The first of Stephen King’s 22 Lessons on Writing is this: “Stop watching television. Instead, read as much as possible.” Oh dear. I’m sorry Stephen. I watch TV every night. Mea culpa.
My sister and I used to talk about how we managed our media diet. There are not enough hours in the day to read, watch and listen to all the podcasts, magazines, books, music, movies and TV that one wants to, let alone all of the content that one should get to. How does a writer who needs to read as much as possible budget her media time?
First of all, I make brutal judgments. If a novel doesn’t get me within the first 100 pages, or if I put it down and don’t pick it up again for a week, that’s it. I give it away. I used to be a completionist. I had to finish any book I started. Not anymore. There are too many books in my TBR pile. There is no time.
I also ruthlessly edit my TBR pile, which these days is all fiction. I’m looking for books that could be similar to (and therefore demonstrate a market for) my novel. So all the non-fiction I bought with earnest intentions has been shelved. Maybe later.
I don’t listen to audiobooks, because I am a fast reader. If I want words in my ears, it’ll be podcasts. But most of the time I’d rather listen to music. I need serotonin way more than information. I follow about a dozen podcasts but only regularly listen to two.
Why do I hang onto my TV habit? Because turning on the TV tells me that the work day is over. It fills my quiet apartment with human voices and faces. A great TV show combines images, music and story in beautiful ways (like the magnificent Lovecraft Country). Finally, TV cools out my brain. I don’t drink, Stephen. I need something!

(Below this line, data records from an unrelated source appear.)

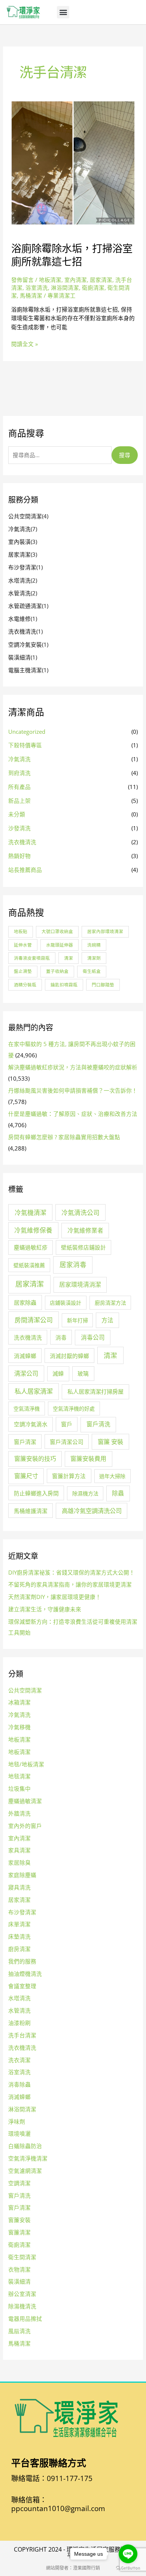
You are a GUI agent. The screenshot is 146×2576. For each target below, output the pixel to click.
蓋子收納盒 (57, 971)
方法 (107, 1320)
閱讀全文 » (24, 344)
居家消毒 (73, 1264)
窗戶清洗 (98, 1424)
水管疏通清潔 (28, 606)
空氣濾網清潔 (25, 2170)
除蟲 (118, 1493)
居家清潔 (101, 279)
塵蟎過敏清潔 (25, 1801)
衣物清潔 (19, 2269)
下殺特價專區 (25, 745)
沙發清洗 (19, 828)
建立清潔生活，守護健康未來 (44, 1609)
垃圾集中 (19, 1788)
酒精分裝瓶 (25, 985)
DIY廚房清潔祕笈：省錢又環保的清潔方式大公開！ (71, 1572)
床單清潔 (19, 1924)
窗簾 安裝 (110, 1442)
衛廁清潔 (93, 287)
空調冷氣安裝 (28, 644)
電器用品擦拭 (25, 2318)
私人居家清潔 (34, 1391)
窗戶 (66, 1424)
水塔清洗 (22, 580)
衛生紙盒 (92, 971)
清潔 (68, 958)
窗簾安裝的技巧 (35, 1458)
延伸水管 (23, 945)
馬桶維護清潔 (31, 1511)
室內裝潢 (22, 541)
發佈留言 (22, 279)
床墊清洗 (19, 1936)
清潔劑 (94, 958)
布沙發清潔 (25, 567)
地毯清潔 (19, 1776)
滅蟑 (58, 1373)
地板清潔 (50, 279)
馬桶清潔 (31, 295)
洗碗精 (94, 945)
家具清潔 (19, 1850)
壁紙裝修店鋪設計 (83, 1247)
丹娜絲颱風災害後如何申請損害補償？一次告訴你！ (72, 1090)
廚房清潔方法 (110, 1302)
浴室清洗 (36, 287)
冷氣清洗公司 (80, 1212)
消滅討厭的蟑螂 (69, 1356)
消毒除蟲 (19, 2084)
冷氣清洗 (22, 529)
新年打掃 (77, 1320)
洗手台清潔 (22, 2035)
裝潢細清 (22, 657)
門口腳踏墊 (103, 985)
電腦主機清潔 (28, 670)
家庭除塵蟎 (22, 1875)
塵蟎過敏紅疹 (31, 1247)
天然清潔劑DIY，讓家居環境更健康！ (54, 1596)
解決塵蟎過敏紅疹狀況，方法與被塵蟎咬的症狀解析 (72, 1067)
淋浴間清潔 (65, 287)
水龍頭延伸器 (59, 945)
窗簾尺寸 (26, 1476)
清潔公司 (26, 1373)
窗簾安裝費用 (88, 1458)
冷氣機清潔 (30, 1212)
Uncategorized (26, 731)
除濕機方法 (85, 1493)
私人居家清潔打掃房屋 (95, 1391)
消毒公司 (93, 1337)
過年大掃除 (112, 1476)
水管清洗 (22, 593)
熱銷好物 (19, 856)
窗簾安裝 (19, 2220)
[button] (63, 12)
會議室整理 (22, 1986)
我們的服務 (22, 1961)
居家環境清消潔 (80, 1284)
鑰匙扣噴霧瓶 (64, 985)
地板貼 (20, 931)
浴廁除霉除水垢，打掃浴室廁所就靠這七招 (72, 255)
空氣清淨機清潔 (28, 2158)
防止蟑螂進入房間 (36, 1493)
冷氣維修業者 (85, 1230)
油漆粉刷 (19, 2022)
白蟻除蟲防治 (25, 2146)
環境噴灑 (19, 2133)
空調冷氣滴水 (31, 1424)
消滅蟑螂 (25, 1356)
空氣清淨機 (26, 1408)
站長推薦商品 (25, 869)
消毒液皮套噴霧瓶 (32, 958)
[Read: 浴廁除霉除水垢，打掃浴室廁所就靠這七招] (73, 162)
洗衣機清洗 (25, 631)
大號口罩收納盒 (57, 931)
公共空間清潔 (28, 516)
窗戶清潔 (25, 1441)
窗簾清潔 (19, 2232)
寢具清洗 (19, 1887)
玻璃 (83, 1373)
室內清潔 (75, 279)
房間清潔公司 (34, 1320)
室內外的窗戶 (25, 1825)
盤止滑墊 (23, 971)
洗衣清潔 (19, 2060)
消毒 (61, 1337)
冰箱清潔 (19, 1702)
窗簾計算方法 (69, 1476)
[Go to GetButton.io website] (128, 2568)
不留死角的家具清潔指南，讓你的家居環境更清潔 (70, 1584)
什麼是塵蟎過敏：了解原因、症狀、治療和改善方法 (72, 1113)
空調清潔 (19, 2183)
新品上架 (19, 800)
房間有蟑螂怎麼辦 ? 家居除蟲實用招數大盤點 (64, 1137)
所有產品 (19, 786)
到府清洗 (19, 773)
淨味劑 (16, 2121)
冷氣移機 (19, 1727)
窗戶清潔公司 (66, 1441)
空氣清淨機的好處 (74, 1408)
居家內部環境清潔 (105, 931)
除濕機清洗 (22, 2306)
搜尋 (124, 455)
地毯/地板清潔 (26, 1764)
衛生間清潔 (22, 2257)
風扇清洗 (19, 2331)
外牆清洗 (19, 1813)
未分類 (16, 814)
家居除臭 (19, 1862)
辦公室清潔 (22, 2293)
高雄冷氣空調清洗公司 (92, 1511)
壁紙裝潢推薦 (29, 1265)
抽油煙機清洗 (25, 1973)
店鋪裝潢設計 (65, 1302)
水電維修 (22, 618)
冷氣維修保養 (33, 1230)
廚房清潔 (19, 1949)
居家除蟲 (25, 1302)
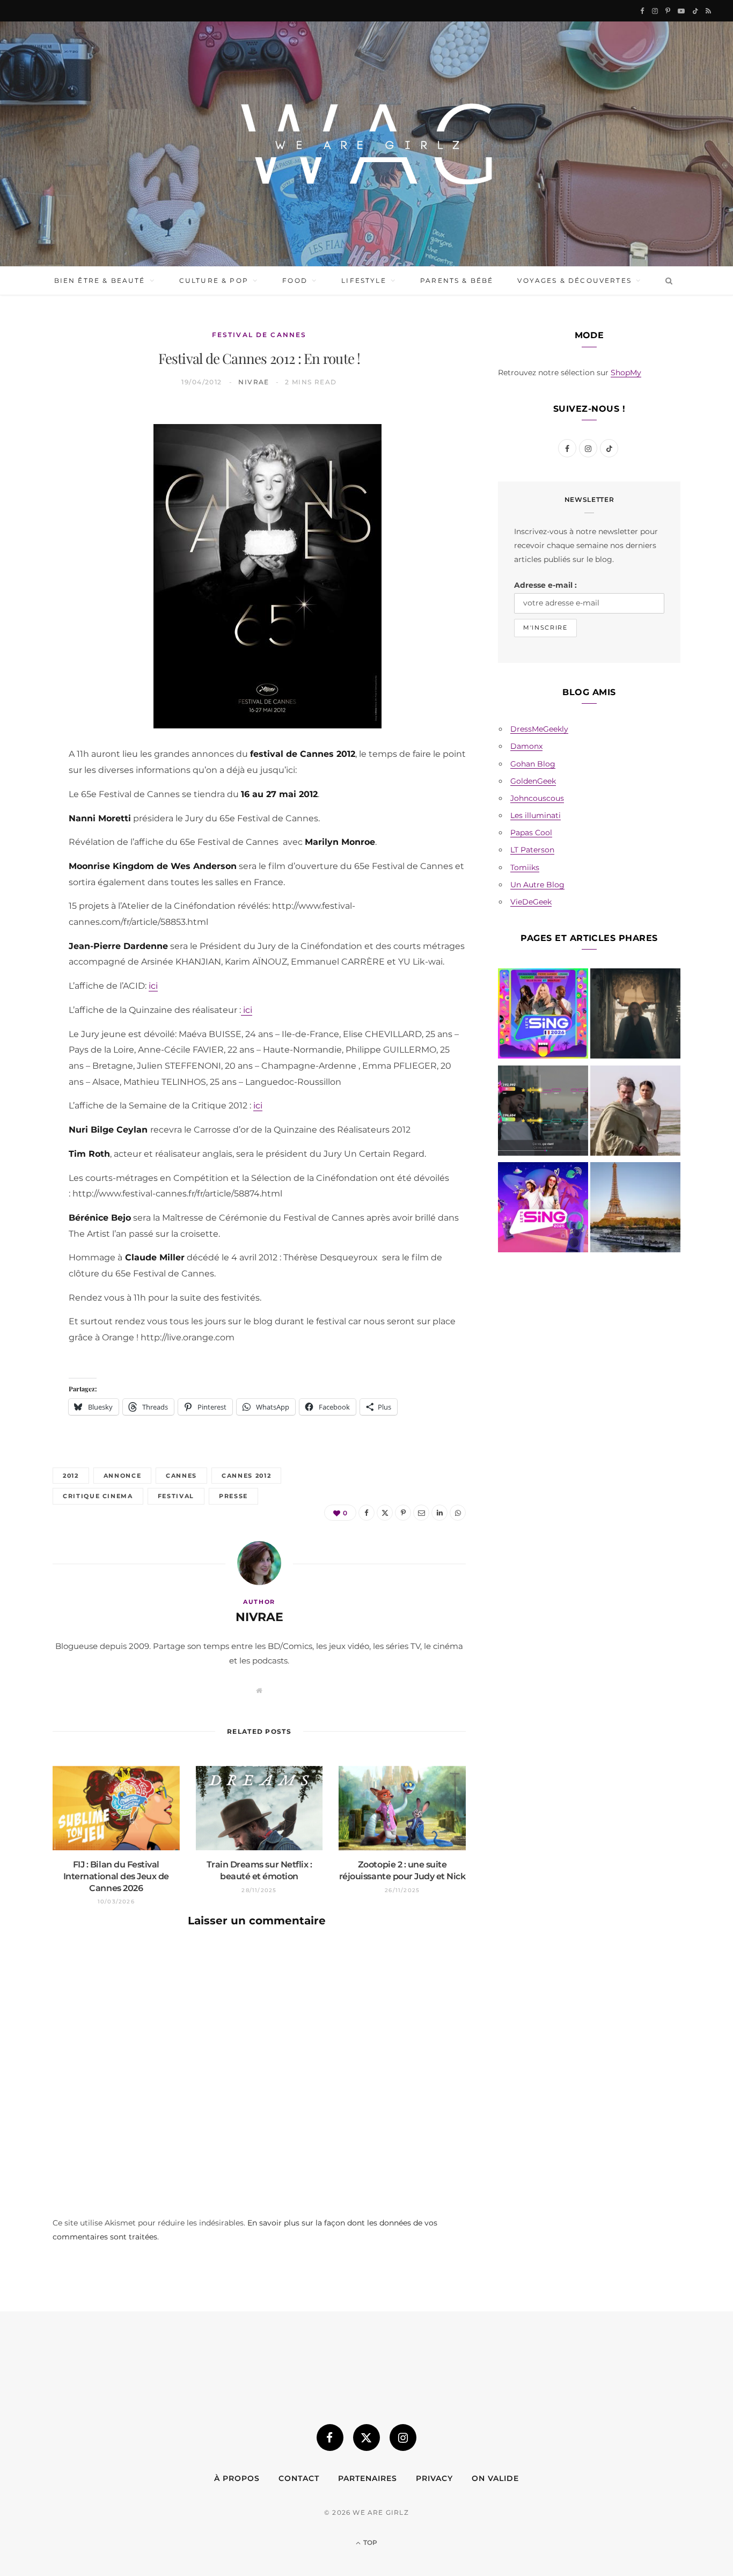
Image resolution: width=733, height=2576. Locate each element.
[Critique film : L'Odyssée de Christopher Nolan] (635, 1113)
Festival (176, 1496)
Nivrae (253, 382)
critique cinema (98, 1496)
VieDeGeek (531, 902)
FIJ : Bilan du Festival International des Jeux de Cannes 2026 (116, 1876)
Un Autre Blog (537, 884)
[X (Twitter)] (366, 2437)
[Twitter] (27, 477)
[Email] (27, 532)
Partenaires (367, 2478)
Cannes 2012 (246, 1475)
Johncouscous (537, 798)
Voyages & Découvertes (574, 280)
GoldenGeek (533, 781)
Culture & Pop (213, 280)
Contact (298, 2478)
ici (153, 986)
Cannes (181, 1475)
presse (233, 1496)
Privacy (434, 2478)
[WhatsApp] (27, 587)
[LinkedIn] (27, 559)
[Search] (667, 280)
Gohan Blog (532, 764)
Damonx (526, 746)
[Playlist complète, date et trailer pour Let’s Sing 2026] (543, 1015)
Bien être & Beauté (99, 280)
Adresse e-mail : (545, 585)
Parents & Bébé (456, 280)
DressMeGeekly (539, 729)
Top (369, 2542)
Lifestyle (363, 280)
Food (294, 280)
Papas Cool (531, 832)
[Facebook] (27, 450)
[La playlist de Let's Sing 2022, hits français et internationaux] (543, 1113)
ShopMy (626, 372)
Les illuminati (535, 815)
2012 (71, 1475)
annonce (123, 1475)
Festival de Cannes (259, 335)
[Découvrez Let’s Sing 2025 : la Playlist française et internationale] (543, 1209)
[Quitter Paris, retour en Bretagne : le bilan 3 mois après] (635, 1209)
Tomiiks (524, 867)
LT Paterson (532, 850)
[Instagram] (403, 2437)
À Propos (237, 2478)
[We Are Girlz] (366, 143)
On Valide (495, 2478)
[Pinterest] (27, 505)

Also, aren’t we living in the golden age of television? I learned as much about story construction from Crash Landing on You as I have from any novel I’ve read!
Sometimes a novel is so good that it overcomes my desire to turn on the TV. Lessons in Chemistry, Infinite Country, The Old Woman with the Knife and NSFW all kept me glued to their pages in the last few weeks.
In 2014 Stephen King updated his maxim with a Tweet: “New rule for movies and TV: You must stop reading or watching as soon as someone says, “I knew from the first moment I saw you.”